Commenting, Sam Bazini and Eoin Macleod, Joint Chief Executives said: “Whilst the current UK market conditions are challenging we are seeing strong growth in our overseas sales. We remain well positioned to take advantage of any improvement in UK market conditions and will continue our strategy of growing and diversifying our international sales. Warpaint is a profitable and cash generative business that is well positioned for continued growth and the maintenance of our progressive dividend policy.”
Warpaint London plc (LON: W7L), the specialist supplier of colour cosmetics and owner of the W7 and Technic brands, provided a trading update for the year ending 31 December 2018.
As stated in the Company’s interim results for the period to 30 June 2018, the outturn for the financial year is heavily dependent on second half trading. Sales in our international territories, in particular the USA and the EU (excluding the UK) have remained strong and we continue to see significant growth in these areas. As at 30 September 2018 Group sales to the USA were up 60% compared to the same period in 2017 (up 74% in US$ terms) and sales in the EU (excluding the UK) were up 13% year on year. We are also pleased to have recently made our first domestic sales in China from our newly established Chinese trading subsidiary and to have made the first Group sales into Russia.
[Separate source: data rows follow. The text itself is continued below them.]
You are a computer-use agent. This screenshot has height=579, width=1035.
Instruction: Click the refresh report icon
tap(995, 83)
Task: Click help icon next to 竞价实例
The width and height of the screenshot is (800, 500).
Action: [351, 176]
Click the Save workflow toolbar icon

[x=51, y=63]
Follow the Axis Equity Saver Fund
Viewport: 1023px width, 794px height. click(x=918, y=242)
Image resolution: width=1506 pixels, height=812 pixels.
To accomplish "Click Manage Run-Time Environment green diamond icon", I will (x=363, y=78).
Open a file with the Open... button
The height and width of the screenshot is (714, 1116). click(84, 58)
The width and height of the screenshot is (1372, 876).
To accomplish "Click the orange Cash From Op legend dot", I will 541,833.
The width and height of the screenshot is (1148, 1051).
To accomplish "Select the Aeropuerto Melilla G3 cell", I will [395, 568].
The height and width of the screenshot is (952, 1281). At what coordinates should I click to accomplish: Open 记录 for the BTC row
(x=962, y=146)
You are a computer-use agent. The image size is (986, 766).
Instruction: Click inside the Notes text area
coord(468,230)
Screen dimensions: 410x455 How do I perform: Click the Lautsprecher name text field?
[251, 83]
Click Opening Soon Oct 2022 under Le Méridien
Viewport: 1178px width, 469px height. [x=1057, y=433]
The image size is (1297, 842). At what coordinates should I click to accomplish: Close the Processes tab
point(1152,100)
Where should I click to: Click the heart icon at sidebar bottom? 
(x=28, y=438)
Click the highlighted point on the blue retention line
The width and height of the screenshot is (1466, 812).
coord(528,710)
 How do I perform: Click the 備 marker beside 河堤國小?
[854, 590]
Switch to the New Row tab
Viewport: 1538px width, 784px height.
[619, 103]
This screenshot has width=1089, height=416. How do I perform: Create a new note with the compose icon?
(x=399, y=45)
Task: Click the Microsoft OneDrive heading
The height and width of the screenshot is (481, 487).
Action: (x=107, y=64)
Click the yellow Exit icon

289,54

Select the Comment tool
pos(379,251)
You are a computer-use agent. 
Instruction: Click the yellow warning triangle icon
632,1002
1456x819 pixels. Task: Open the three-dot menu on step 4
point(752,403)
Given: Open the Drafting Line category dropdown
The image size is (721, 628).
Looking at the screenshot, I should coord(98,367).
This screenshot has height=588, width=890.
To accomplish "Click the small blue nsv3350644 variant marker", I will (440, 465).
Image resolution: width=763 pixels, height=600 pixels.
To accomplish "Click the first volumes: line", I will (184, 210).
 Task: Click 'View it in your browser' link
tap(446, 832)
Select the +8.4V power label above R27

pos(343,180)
However, the UK market, as highlighted in our interim results, remains challenging. The UK market, which accounted for 44% of Group sales in the first half of the year, has seen further softening recently, with retailers reducing stock levels and Christmas orders. This reduction in previously anticipated UK sales will have an impact on Group performance for the full year that will not be completely offset by better than anticipated performance in our major overseas sales territories.
Based on current expectations the Company’s board anticipates that revenue for the year ending 31 December 2018 will be in the range of £48 million to £52 million. Consequently, the Company’s board currently expects profit before tax for the year ending 31 December 2018 (excluding amortisation in connection with acquisitions and exceptional items, which total approximately £2.5 million) will be in the range of £8.5 million to £10 million.
The reported level of profitability for the full year will be crucially dependent on the precise product and geographic mix of sales for the remainder of the year, the busiest period of the year for the Group.